Deep Learning from Scratch in Go

Note: This post was originally published at GopherData. This blog post is the exact same copy.

Summary: In this post I talk about the basics of computations, then I go on to show parallels between Go programs and mathematical equations. Lastly I will attempt to persuade you that there is a point in using Go for doing deep learning.

Welcome to the first part of many about writing deep learning algorithms in Go. The goal of this series is to go from having no knowledge at all to implementing some of the latest developments in this area.

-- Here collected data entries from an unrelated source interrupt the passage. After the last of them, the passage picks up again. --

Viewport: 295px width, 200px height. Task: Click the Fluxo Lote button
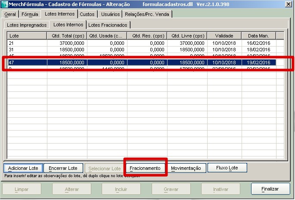(227, 168)
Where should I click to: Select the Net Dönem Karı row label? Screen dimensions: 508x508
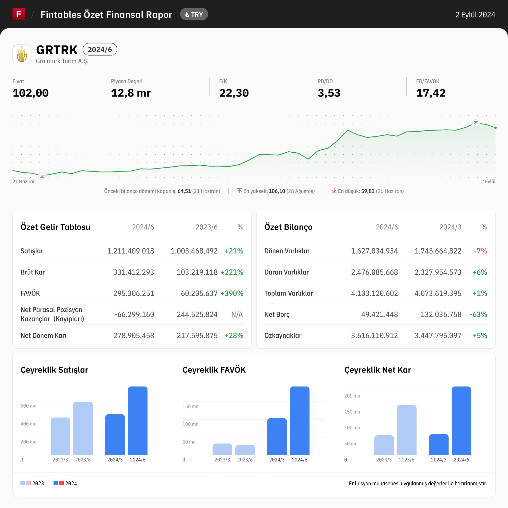[43, 336]
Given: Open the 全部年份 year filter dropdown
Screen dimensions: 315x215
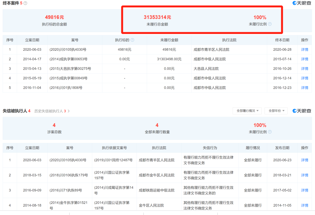Looking at the screenshot, I should (276, 111).
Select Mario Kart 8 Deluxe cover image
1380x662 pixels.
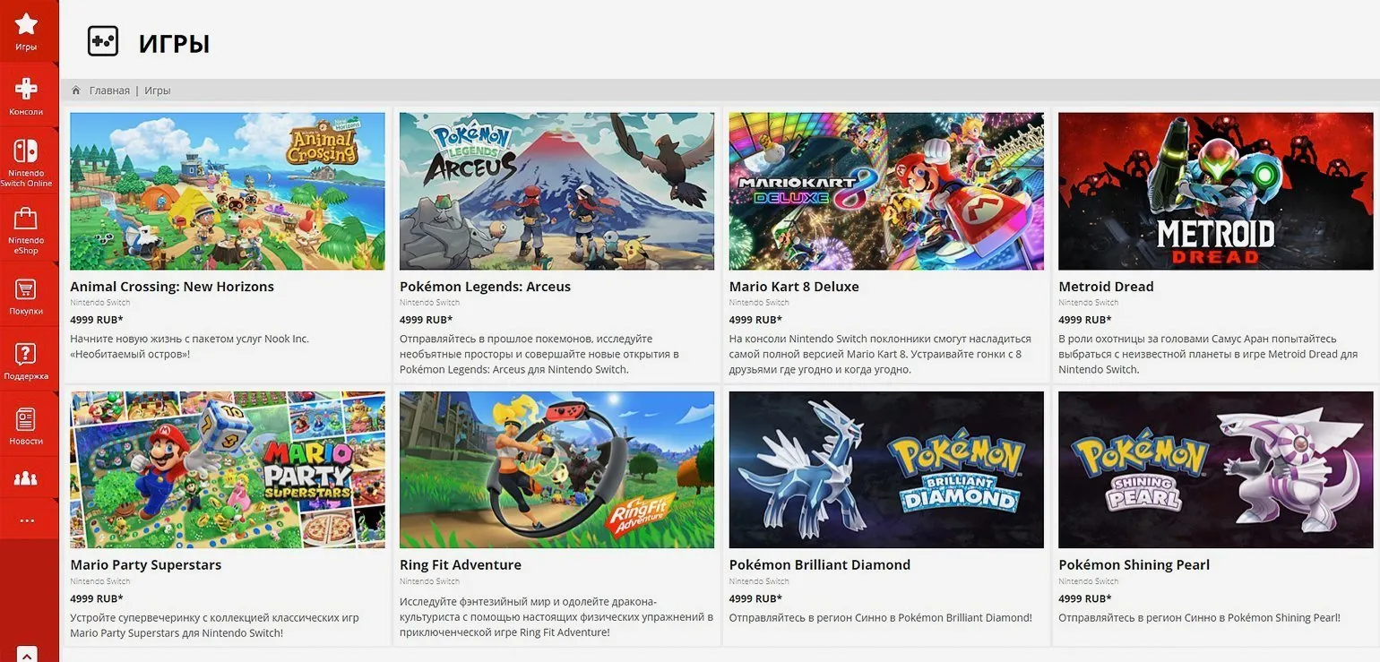point(886,191)
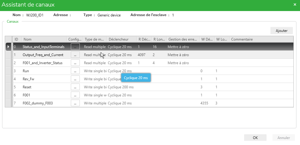Click the ellipsis button in Reset row
The height and width of the screenshot is (145, 300).
click(x=75, y=87)
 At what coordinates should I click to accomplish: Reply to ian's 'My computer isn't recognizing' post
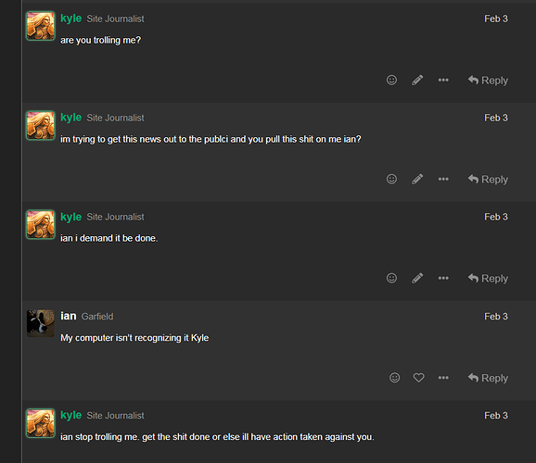point(488,378)
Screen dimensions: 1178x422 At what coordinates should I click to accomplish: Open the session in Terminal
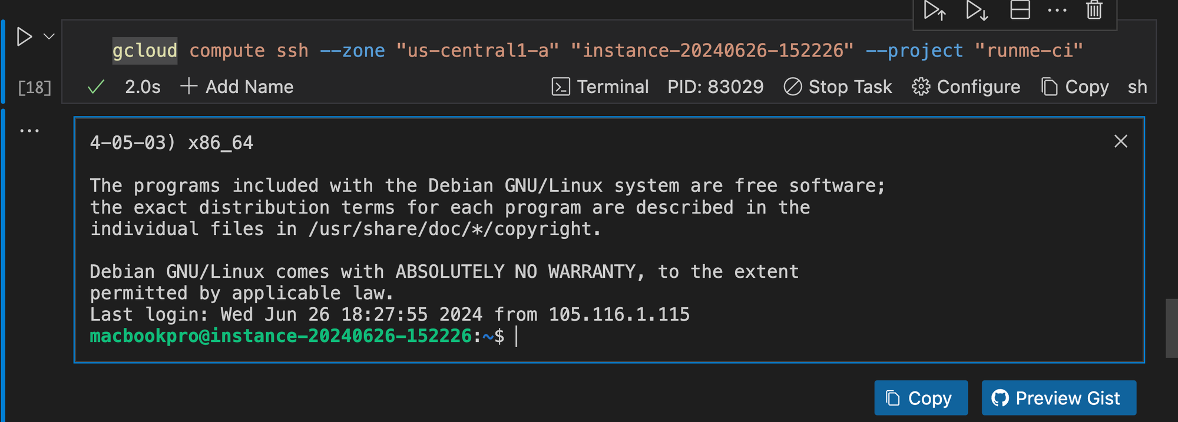[600, 87]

Deep learning is not new. In fact the idea of deep learning was spawned in the early 1980s. What’s changed since then is our computers - they have gotten much much more powerful. In this blog post we’ll start with something familiar, and edge towards building a conceptual model of deep learning. We won’t define deep learning for the first few posts, so don’t worry so much about the term.

There are a few terms of clarification to be made before we begin proper. In this series, the word “graph” refers to the concept of graph as used in graph theory. For the other kind of “graph” which is usually used for data visualization, I’ll use the term “chart”.

Computation

I’m going to start by making a claim: all programs can be represented as graphs. This claim is not new, of course. Nor is it bold or revolutionary. It’s the fundamental theory that computer scientists have been working on ever since the birth of the field of computation. But you may have missed it. If you have missed it, the logic goes as such:

All modern computer programs run on what essentially is a Turing Machine.
All Turing machines are equivalent to untyped lambda calculus (this is commonly known as the Church-Turing thesis)
Lambda calculus can be represented as graphs.
Therefore all programs can be represented as graphs.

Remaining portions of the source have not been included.